L’homme historique n’a pas changé. Certes, mille cultures se sont succédé mais mille cultures coexistent aussi à notre époque dont certaines, sans écriture, sont encore des cultures préhistoriques. Ainsi semblons-nous fondés à répéter avec l’Ecclésiaste : « Rien de nouveau sous le soleil. »3
L’histoire humaine : mot qui termine mille pages
Bien sûr, il y a des nouveautés. Du temps de Gilgamesh et de l’Ecclésiaste, il n’y avait pas la télévision, on ne se promenait pas sur la lune, merveilles qui eussent passé pour magie. Mais l’auteur de Gilgamesh, éduqué comme nos enfants, aurait été comme eux capable de faire Polytechnique et d’aller sur la lune. L’un des plus grands mathématiciens du XXe siècle, Ramanujan, était fils d’Indiens illettrés menant une vie antique. L’un des derniers prix Nobel de Physique, Abdus Salam est un Pakistanais. Archimède, Thalès, Eratosthène, vivant de nos jour, auraient rivalisé avec Einstein, Bohr, Louis de Broglie. L’homme, depuis le temps où il apprit à fixer ses pensées pour les siècles à venir, est comme une brique immuable servant à construire des architectures variées, de plus en plus colossales qui, parfois, s’effondrent. Ainsi du moins nous semble-t-il.
Car avant l’histoire, c’est-à-dire avant l’écriture, il y a les traces. Traces du corps : les fossiles. Traces de l’esprit : les objets fabriqués par la main. D’autres traces encore, plus subtiles, plus troublantes, permettent parfois de ressusciter un geste qui n’a duré que quelques secondes, il y a des centaines de milliers d’années. Nous voilà engagés dans un passé immense, celui de nos origines, celui de la vie.
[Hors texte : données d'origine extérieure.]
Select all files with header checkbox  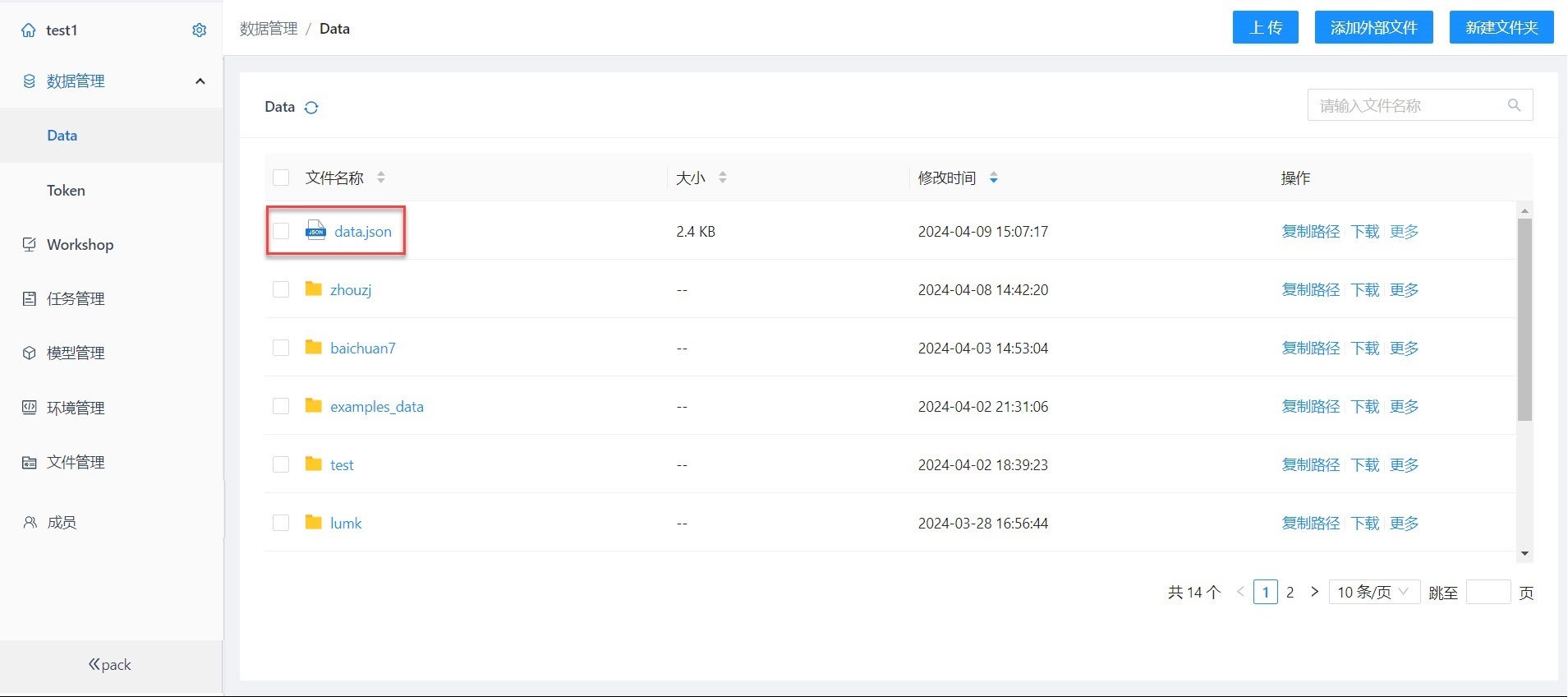point(281,178)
Rappelons-nous ici le calcul frappant du « Livre de la Vie » : supposons que nous racontions l’histoire de la vie depuis son commencement dans un livre de mille pages, chaque page rapportant une durée égale ; la vie étant apparue il y a presque quatre milliards d’années, chaque page racontera quatre millions d’années ; l’histoire toute entière remplira le millième de la dernière page, disons au plus un mot, le dernier. Voilà la durée de notre souvenir historique comparée à celle de notre passé réel, raconté en un livre de mille pages : le dernier mot de la dernière page4.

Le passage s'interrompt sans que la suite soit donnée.